Seringkali untuk meyakinkan orang banyak, Allah akan melakukan mujizat — yaitu hal-hal yang tidak mungkin dilakukan manusia — untuk menunjukkan bahwa nabi itu diutus oleh Allah.

Seringkali nabi juga berbicara mengenai sesuatu yang baru akan terjadi di masa yang akan datang. Maka orang bisa menguji, apakah yang dikatakan itu benar atau tidak. Kalau perkataan nabi itu dari Allah, pasti akan terjadi.

Para nabi berbicara mengenai hal yang Allah sukai dan Allah benci. Walaupun banyak yang dikatakan oleh para nabi, namun pesan utama yang Allah ingin sampaikan adalah rencana Allah secara keseluruhan bagi manusia. Dan rencana itu adalah Allah sendiri akan datang sebagai manusia.

Allah menjadi manusia

Puncaknya adalah ketika Allah sendiri datang sebagai manusia - itulah Tuhan Yesus Kristus. Ini terjadi pada abad pertama. Dengan Allah sendiri datang menjadi manusia, maka manusia dapat bercakap-cakap langsung denganNya. Allah secara langsung menyatakan seperti apa diriNya (Yohanes 14:9). Walaupun Allah bukan berbentuk seperti manusia, namun orang yang berjumpa dengan Kristus akan merasakan kasihNya dan keadilanNya. Dengan Kristus menjadi manusia, manusia dapat bercakap-cakap dengan Allah secara langsung.

Rasul

Selama Kristus ada di bumi, Allah memilih orang-orang tertentu yang menerima pengajaranNya, dan menjadi saksi semua perbuatan dan mujizat yang dilakukanNya. Mereka disebut sebagai rasul. Para rasul akan mengajarkan kepada lebih banyak orang dan ajaran mereka secara turun temurun telah kita terima sampai hari ini. Bagaimana mungkin kita bisa menerima ajaran dari abad pertama sampai kepada kita?

Alkitab

Para nabi mencatat perkataan mereka. Para rasul juga mencatat pengajaran mereka. Dua macam catatan inilah yang diwariskan kepada kita sampai hari ini. Catatan-catatan yang begitu banyak ini dikumpulkan menjadi satu, kita sebut sebagai Alkitab. Catatan nabi diberi judul Perjanjian Lama, dan catatan rasul diberi judul Perjanjian Baru.
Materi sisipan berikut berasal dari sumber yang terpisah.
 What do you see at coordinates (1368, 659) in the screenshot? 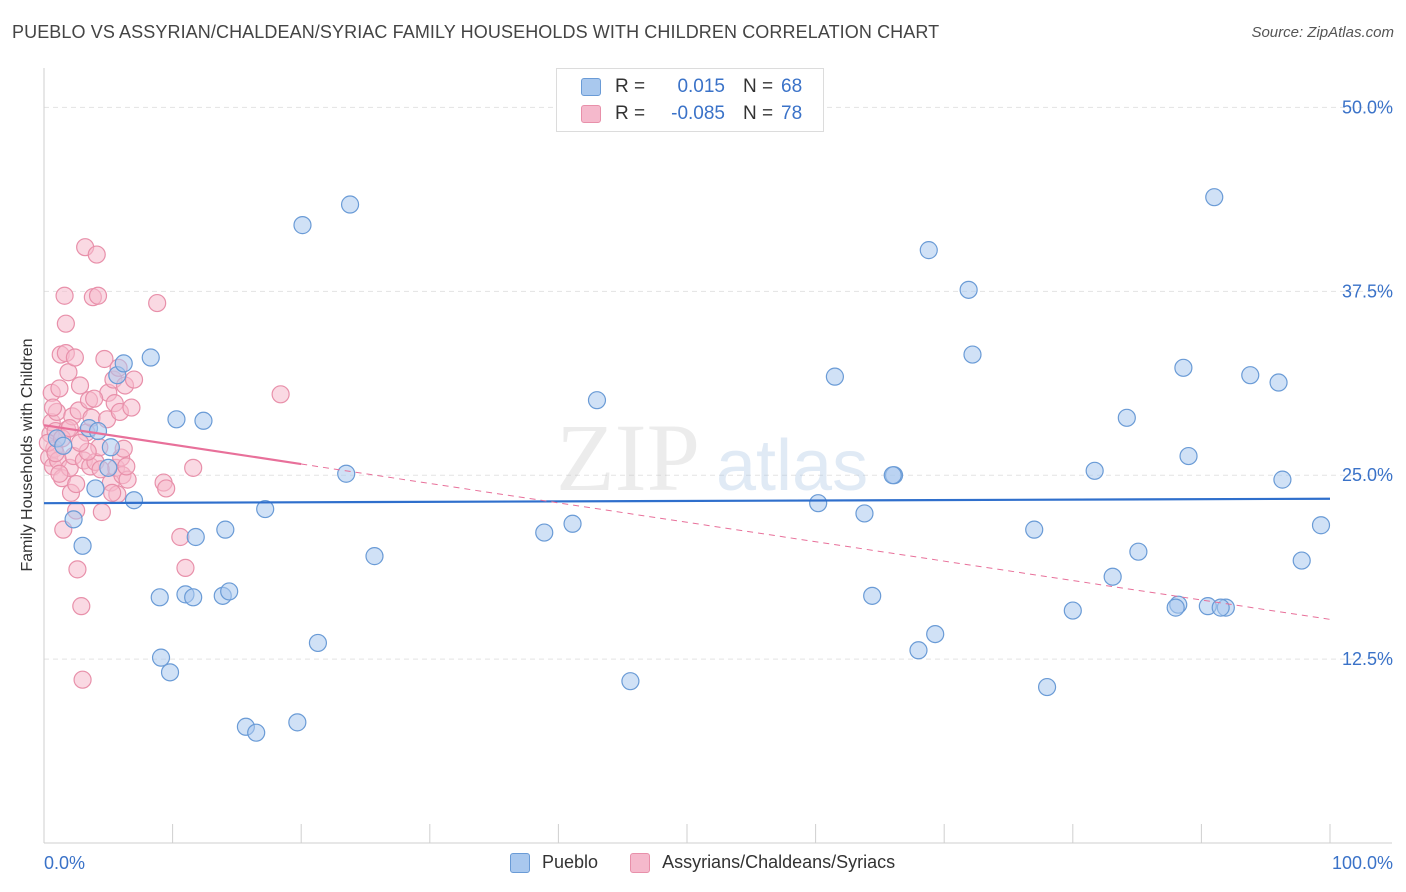
I see `y-tick-label: 12.5%` at bounding box center [1368, 659].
Bukan hanya sekedar catatan, karena Alkitab berisi berita yang penting sekali. Alkitab berisi seluruh rencana Allah bagi manusia dari awal hingga akhir dunia. Alkitab adalah perkataan Allah sendiri untuk kita. Alkitab adalah Firman Allah. Berita sepenting ini dalam pencatatannya pasti akan sangat dijaga oleh Allah sehingga bisa sampai kepada kita hari ini dengan dapat dipertanggungjawabkan.